Meet the digital historians on a mission to preserve data for future generations
Three years ago, a team of archaeologists working in northern Guatamala unearthed several stone panels dating back to the year 600AD.
The hieroglyphics they contained were legible enough to provide fresh insight into Mayan culture and king-making traditions. By contrast, it’s doubtful a photo of your dog stored on a USB stick will exist in 14 years, let alone 1,400. Paper media rots over time, but digital media loses data in other ways: electrical charges leak out, or the magnetic orientation of a single bit will be spontaneously flipped by a quirk of physics.
Cloud storage makes copies of data across multiple connected machines, but even this isn’t immune to system-wide failures and software glitches. In 2011, cloud-based service Gmail lost the emails of 150,000 users; to recover them, Google used backups stored on miles of magnetic tape. Though archaic sounding, tape is still the most secure and cost-efficient way of storing enormous amounts of data. One inch of tape can hold as much as 200 gigabytes, about as much as an iPhone X.
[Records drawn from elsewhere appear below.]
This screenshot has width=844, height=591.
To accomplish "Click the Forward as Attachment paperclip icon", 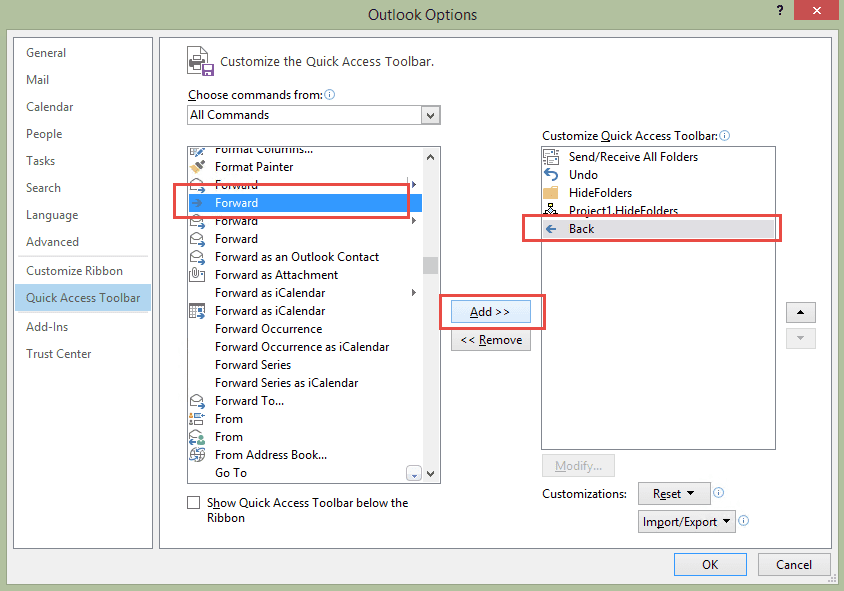I will 197,275.
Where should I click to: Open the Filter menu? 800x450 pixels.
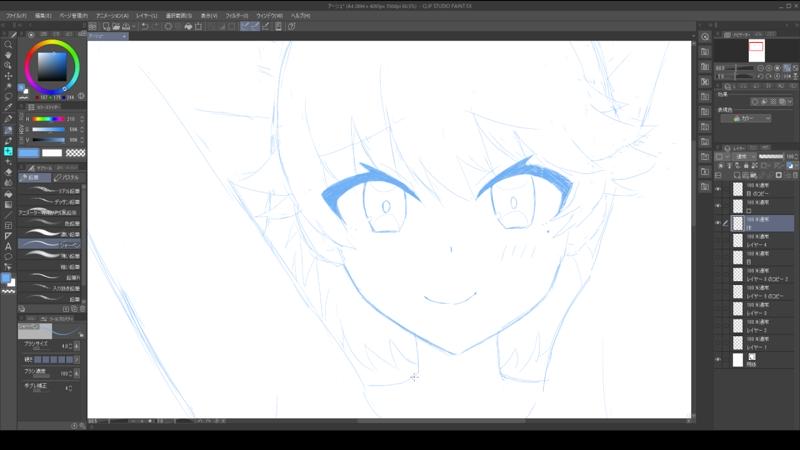coord(237,16)
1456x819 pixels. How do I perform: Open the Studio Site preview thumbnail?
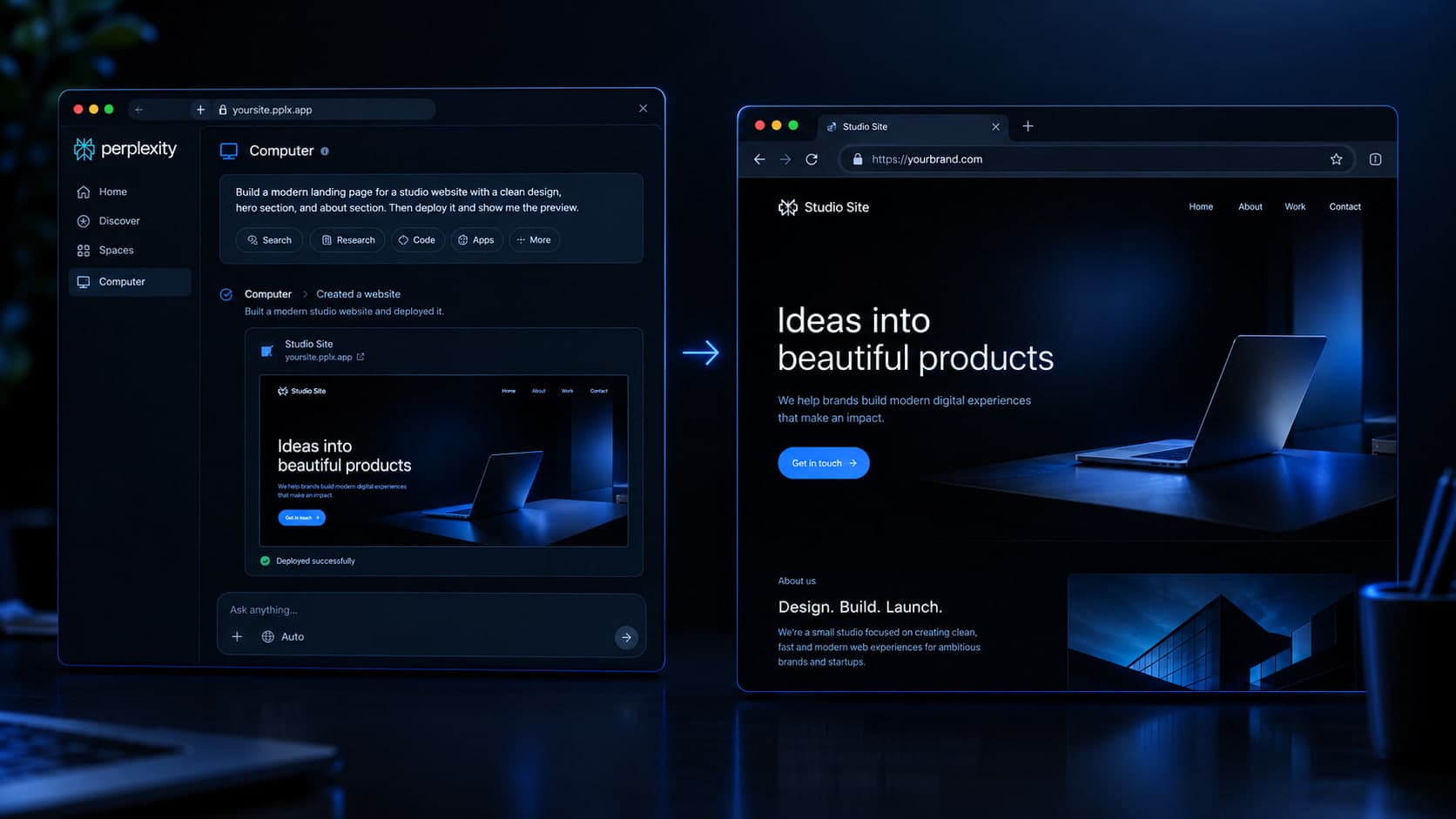443,460
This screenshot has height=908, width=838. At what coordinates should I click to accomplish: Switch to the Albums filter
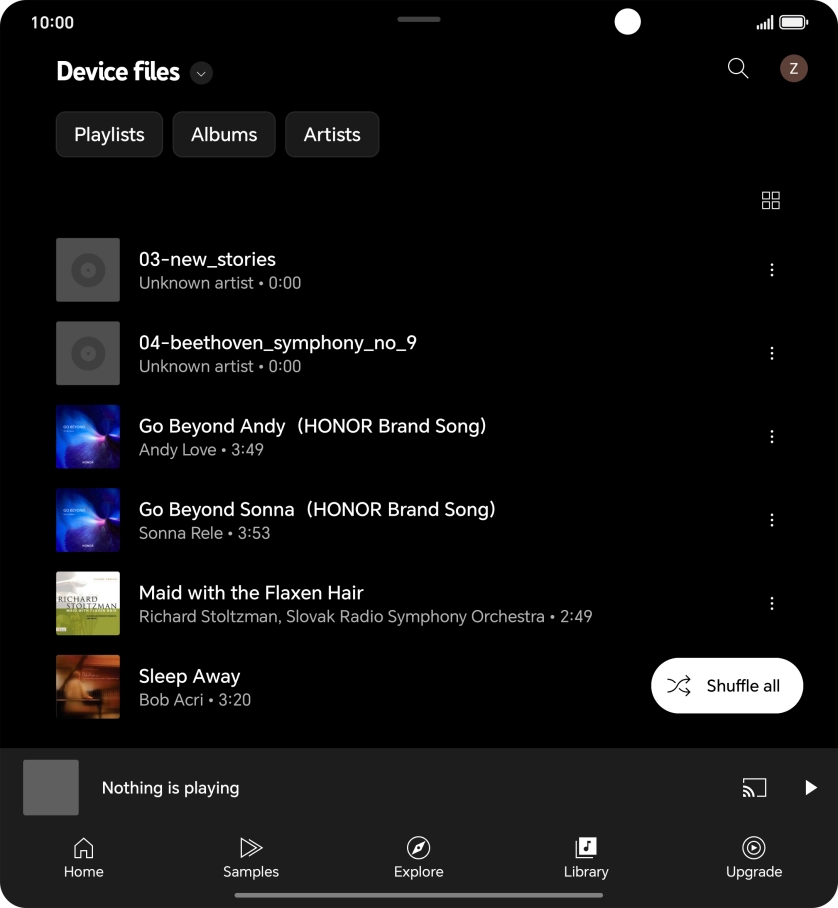pos(223,134)
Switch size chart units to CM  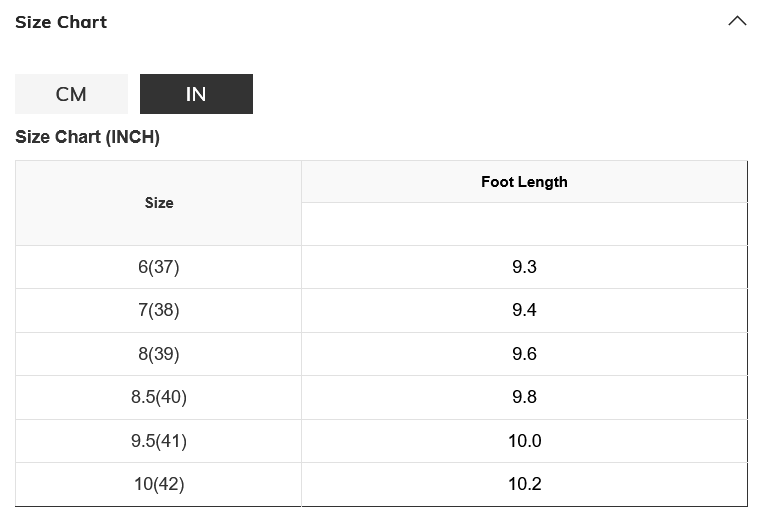71,94
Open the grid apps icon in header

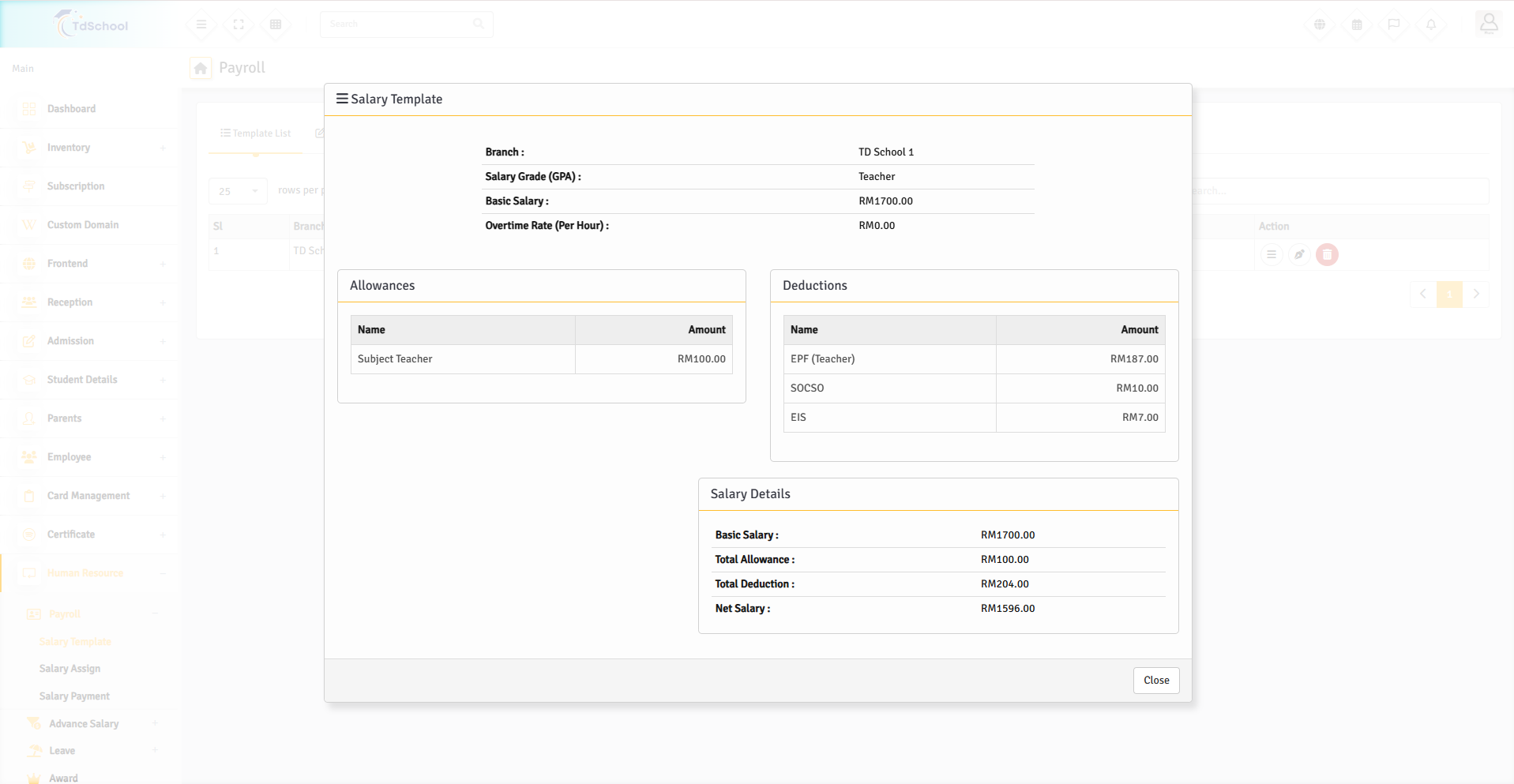[276, 24]
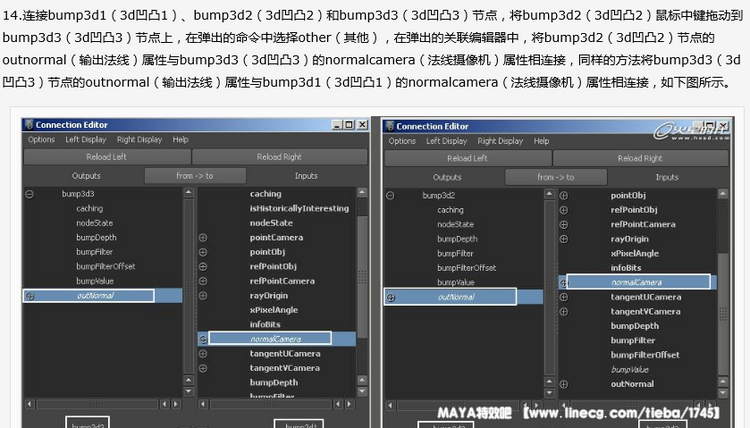Expand tangentVCamera in the bump3d2 window inputs
Screen dimensions: 750x428
pos(564,312)
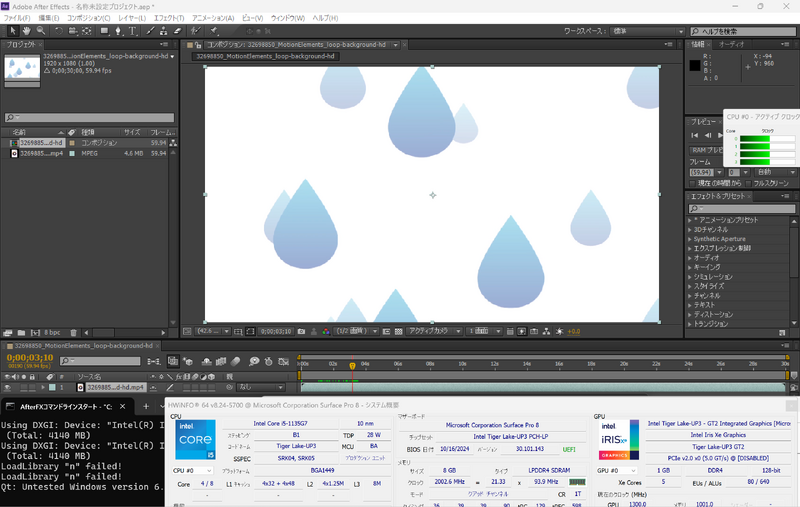The image size is (800, 507).
Task: Click the black color swatch in info panel
Action: (695, 66)
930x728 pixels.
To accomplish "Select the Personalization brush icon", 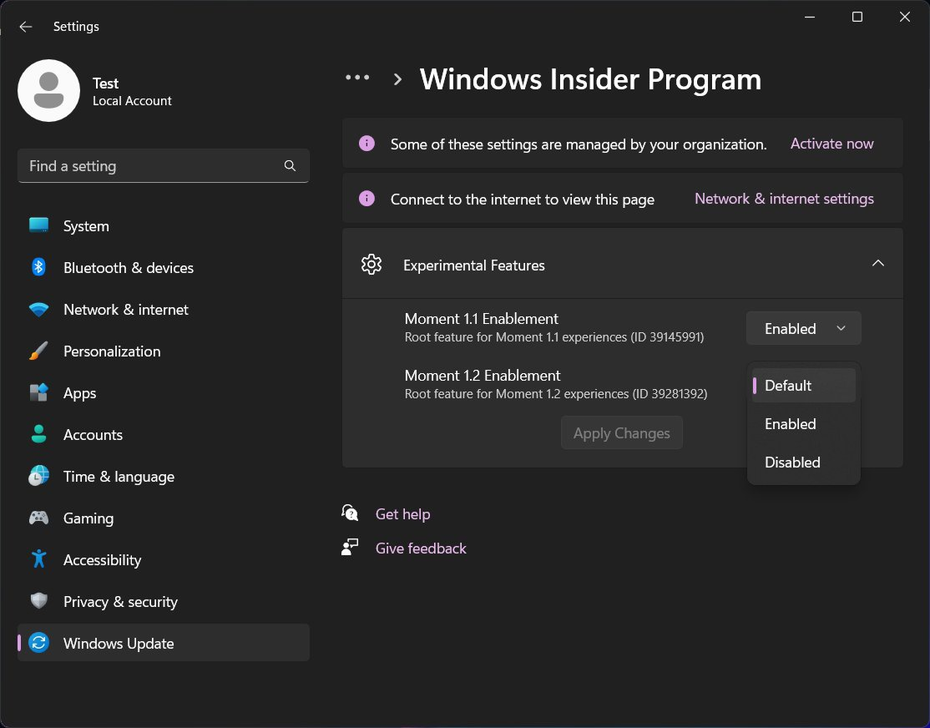I will 38,351.
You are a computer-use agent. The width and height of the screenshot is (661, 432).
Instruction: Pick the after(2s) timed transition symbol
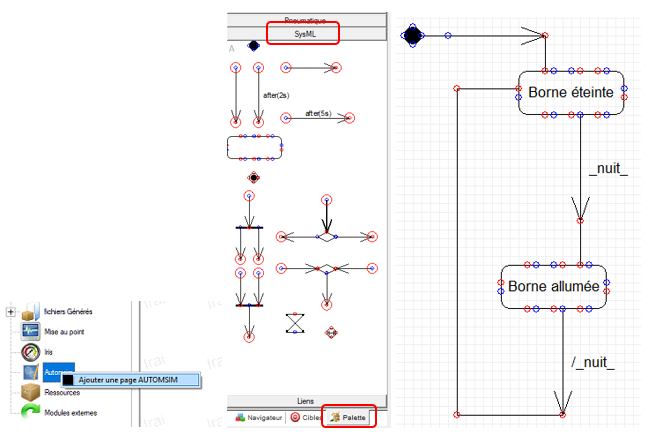pyautogui.click(x=258, y=95)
Humans have form for misplacing things. Of the nearly 11,000 silent movies made before the advent of talkies, fully 70 per cent are lost. But our new reliance on zeroes and ones to store information has led some to believe we’re sleepwalking into what will be, in millenia to come, considered a cultural dark age. Are our movies safe on Netflix servers? Or is all digital art doomed to slowly evaporate?
“I would hope that quite a lot of today’s culture survives,” says Maureen Pennock, head of digital preservation at the British Library. “The cultural heritage sector has realised for years that digital preservation is a challenge that requires action very early in the lifecycle, so that our digital memory will survive for future generations.”
As well as systematically archiving every item published in the UK under legal deposit, since 2013 the British Library also collects all online material such as ebooks, websites, and even tweets, under its non-print legal deposit scheme. It is one of the most advanced digital preservation efforts taking place anywhere in the world.
“We currently operate a custom-built digital repository infrastructure,” says Pennock, “where we store digital content that requires long-term preservation. We then copy each file to four different locations around the UK – one in Boston Spa in Yorkshire, one in London, one in Wales and one in Scotland. Duplication is one of the best tools we have to protect data.”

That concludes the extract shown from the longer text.